_Exercise prompt_. Return the lines verbatim, from the first one up to and including the line that contains "pos(630,423)".

** begin Task data **

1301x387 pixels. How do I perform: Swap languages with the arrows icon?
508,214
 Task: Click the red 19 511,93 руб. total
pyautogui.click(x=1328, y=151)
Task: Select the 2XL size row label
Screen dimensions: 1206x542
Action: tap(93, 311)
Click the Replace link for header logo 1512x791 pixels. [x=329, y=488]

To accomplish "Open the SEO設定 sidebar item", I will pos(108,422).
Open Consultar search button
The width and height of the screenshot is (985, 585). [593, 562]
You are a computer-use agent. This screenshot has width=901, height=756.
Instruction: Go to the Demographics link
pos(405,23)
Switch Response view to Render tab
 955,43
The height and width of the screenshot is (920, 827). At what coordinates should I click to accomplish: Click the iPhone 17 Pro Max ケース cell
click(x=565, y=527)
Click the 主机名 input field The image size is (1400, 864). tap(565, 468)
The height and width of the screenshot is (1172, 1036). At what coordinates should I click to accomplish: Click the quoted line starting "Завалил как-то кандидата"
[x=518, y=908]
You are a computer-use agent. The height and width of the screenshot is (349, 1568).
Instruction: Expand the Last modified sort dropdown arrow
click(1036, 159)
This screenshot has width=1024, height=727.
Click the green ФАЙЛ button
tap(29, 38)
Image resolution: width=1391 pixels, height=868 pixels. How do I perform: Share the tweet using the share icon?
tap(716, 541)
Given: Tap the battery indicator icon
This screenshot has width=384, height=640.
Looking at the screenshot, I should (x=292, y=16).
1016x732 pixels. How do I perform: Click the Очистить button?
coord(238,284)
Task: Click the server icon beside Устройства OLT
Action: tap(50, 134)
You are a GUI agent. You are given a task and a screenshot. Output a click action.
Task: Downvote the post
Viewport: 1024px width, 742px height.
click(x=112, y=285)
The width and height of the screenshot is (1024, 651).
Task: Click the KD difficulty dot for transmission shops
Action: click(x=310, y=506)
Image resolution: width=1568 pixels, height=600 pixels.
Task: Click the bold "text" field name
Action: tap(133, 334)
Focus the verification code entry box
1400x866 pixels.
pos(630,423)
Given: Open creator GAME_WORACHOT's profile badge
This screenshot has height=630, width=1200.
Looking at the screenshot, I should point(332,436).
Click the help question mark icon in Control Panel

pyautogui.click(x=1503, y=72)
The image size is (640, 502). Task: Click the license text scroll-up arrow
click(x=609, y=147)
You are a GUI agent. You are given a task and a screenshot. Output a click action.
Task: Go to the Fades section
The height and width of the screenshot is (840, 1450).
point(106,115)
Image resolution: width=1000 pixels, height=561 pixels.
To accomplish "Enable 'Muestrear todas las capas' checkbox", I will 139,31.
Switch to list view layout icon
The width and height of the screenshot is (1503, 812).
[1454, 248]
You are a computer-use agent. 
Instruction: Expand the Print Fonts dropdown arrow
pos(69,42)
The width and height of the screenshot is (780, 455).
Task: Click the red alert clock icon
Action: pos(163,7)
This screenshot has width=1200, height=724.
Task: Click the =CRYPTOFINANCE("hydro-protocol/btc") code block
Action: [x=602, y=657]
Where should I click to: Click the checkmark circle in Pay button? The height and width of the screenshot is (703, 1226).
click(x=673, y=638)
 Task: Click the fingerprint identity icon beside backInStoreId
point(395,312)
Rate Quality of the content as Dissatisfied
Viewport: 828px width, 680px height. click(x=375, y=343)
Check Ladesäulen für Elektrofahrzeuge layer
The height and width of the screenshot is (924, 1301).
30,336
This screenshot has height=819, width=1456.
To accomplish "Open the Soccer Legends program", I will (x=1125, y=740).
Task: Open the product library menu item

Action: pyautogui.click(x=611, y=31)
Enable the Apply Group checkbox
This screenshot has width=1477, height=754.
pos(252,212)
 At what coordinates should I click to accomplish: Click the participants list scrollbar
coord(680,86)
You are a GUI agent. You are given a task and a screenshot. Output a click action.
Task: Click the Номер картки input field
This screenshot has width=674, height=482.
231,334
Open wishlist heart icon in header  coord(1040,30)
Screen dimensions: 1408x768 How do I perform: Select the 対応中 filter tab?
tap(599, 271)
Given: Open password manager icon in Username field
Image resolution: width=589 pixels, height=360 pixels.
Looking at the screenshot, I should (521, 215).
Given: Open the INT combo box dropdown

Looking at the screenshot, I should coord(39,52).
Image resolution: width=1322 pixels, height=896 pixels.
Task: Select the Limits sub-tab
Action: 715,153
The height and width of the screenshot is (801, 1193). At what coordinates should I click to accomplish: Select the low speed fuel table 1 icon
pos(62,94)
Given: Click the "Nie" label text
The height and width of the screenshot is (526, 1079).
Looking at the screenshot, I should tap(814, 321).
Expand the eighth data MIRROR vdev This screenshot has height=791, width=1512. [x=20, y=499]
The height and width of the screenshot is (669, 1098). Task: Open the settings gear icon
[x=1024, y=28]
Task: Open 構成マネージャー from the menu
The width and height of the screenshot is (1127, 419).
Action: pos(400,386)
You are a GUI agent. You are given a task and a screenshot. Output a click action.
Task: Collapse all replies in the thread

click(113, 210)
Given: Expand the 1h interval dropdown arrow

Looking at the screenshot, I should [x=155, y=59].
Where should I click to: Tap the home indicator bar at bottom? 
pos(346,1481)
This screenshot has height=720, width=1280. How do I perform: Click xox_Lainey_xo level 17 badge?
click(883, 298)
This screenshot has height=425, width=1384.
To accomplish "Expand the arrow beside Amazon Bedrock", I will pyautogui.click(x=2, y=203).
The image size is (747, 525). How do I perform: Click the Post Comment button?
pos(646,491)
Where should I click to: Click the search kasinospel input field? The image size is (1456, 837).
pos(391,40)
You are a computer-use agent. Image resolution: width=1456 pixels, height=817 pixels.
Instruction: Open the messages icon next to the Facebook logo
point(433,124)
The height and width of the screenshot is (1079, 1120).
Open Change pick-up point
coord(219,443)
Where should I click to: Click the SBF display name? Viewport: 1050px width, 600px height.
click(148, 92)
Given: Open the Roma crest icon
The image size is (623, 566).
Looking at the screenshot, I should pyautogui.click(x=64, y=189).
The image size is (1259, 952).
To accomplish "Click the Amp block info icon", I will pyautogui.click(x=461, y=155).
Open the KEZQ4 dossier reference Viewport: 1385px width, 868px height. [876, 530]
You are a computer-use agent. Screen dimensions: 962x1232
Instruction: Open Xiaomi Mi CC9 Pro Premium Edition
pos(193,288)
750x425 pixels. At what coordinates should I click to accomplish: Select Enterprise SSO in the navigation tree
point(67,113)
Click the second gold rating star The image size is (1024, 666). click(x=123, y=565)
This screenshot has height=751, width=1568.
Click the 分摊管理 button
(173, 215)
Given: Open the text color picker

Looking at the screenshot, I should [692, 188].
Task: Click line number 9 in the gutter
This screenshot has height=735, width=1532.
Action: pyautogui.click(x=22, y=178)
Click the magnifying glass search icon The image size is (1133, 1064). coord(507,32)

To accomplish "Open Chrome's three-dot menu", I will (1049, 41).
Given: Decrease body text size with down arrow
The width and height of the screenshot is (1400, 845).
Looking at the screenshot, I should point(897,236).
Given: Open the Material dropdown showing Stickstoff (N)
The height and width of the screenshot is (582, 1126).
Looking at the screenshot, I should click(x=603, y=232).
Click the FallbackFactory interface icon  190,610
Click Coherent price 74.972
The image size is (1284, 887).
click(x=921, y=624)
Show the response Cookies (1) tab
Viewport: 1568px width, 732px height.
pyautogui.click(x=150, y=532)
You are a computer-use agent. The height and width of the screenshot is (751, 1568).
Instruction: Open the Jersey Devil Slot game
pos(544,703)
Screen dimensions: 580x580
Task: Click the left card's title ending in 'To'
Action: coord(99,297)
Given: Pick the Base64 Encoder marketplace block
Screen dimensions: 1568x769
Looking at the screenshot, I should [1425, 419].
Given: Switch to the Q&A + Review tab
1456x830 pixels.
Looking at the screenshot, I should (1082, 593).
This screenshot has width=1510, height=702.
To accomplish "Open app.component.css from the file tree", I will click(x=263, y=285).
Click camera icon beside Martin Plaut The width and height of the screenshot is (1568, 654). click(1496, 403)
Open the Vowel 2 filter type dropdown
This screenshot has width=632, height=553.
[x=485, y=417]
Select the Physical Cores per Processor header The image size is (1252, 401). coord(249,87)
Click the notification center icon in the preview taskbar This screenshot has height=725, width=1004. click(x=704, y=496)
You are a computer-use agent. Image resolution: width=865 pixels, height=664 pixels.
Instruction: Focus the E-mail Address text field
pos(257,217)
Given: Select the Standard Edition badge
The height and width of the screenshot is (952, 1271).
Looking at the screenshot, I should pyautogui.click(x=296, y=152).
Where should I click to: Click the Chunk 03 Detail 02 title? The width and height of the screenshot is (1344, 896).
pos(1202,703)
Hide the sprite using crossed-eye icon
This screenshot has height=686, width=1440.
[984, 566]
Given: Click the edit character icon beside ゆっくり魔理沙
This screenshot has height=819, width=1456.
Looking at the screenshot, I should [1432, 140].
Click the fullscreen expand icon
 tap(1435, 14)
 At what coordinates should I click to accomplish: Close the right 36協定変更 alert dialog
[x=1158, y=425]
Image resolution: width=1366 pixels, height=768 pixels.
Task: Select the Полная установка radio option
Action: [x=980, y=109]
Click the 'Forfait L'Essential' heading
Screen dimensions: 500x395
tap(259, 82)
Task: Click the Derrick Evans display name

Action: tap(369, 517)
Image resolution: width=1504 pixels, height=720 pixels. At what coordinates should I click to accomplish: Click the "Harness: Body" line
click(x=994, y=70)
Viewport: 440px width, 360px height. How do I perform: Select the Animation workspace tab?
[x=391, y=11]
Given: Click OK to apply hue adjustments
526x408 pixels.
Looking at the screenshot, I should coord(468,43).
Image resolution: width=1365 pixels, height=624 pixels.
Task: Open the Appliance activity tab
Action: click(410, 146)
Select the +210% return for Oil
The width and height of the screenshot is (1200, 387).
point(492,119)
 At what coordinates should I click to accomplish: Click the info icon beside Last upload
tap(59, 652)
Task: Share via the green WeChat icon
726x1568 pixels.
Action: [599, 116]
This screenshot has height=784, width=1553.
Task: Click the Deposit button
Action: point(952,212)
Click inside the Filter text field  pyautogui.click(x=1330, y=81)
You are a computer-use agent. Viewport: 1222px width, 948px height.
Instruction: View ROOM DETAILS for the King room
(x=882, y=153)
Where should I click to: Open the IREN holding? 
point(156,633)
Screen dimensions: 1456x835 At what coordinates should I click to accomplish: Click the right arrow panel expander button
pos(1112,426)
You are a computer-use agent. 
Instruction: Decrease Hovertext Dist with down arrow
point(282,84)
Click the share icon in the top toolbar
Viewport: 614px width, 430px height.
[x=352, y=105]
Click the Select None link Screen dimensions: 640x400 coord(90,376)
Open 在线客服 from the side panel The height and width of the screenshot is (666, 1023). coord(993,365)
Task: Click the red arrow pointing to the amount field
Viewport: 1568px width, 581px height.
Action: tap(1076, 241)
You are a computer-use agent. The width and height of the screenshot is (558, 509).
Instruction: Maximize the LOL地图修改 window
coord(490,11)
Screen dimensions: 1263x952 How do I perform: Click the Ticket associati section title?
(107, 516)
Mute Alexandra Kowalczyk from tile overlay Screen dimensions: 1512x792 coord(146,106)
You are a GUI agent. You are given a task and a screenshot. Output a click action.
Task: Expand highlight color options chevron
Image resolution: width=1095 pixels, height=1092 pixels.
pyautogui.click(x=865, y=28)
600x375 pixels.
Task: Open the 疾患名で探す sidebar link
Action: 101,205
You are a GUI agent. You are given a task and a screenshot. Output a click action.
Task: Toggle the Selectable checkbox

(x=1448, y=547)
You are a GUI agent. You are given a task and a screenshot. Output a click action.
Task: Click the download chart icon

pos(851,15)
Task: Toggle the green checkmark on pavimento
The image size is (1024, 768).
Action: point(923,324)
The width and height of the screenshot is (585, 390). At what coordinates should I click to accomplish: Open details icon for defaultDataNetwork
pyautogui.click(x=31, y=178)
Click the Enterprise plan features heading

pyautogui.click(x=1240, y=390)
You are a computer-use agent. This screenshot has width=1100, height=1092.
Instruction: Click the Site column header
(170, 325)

** end Task data **

_Solution to this problem_.
1301x387 pixels. How do I perform: Swap languages with the arrows icon?
508,214
 Task: Click the red 19 511,93 руб. total
pyautogui.click(x=1328, y=151)
Task: Select the 2XL size row label
Screen dimensions: 1206x542
Action: tap(93, 311)
Click the Replace link for header logo 1512x791 pixels. [x=329, y=488]

To accomplish "Open the SEO設定 sidebar item", I will pos(108,422).
Open Consultar search button
The width and height of the screenshot is (985, 585). [593, 562]
You are a computer-use agent. This screenshot has width=901, height=756.
Instruction: Go to the Demographics link
pos(405,23)
Switch Response view to Render tab
 955,43
The height and width of the screenshot is (920, 827). At what coordinates should I click to accomplish: Click the iPhone 17 Pro Max ケース cell
click(x=565, y=527)
Click the 主机名 input field The image size is (1400, 864). tap(565, 468)
The height and width of the screenshot is (1172, 1036). At what coordinates should I click to accomplish: Click the quoted line starting "Завалил как-то кандидата"
[x=518, y=908]
You are a computer-use agent. The height and width of the screenshot is (349, 1568).
Instruction: Expand the Last modified sort dropdown arrow
click(1036, 159)
This screenshot has width=1024, height=727.
Click the green ФАЙЛ button
tap(29, 38)
Image resolution: width=1391 pixels, height=868 pixels. How do I perform: Share the tweet using the share icon?
tap(716, 541)
Given: Tap the battery indicator icon
This screenshot has width=384, height=640.
Looking at the screenshot, I should (x=292, y=16).
1016x732 pixels. How do I perform: Click the Очистить button?
coord(238,284)
Task: Click the server icon beside Устройства OLT
Action: tap(50, 134)
You are a GUI agent. You are given a task and a screenshot. Output a click action.
Task: Downvote the post
Viewport: 1024px width, 742px height.
click(x=112, y=285)
The width and height of the screenshot is (1024, 651).
Task: Click the KD difficulty dot for transmission shops
Action: click(x=310, y=506)
Image resolution: width=1568 pixels, height=600 pixels.
Task: Click the bold "text" field name
Action: tap(133, 334)
Focus the verification code entry box
1400x866 pixels.
pos(630,423)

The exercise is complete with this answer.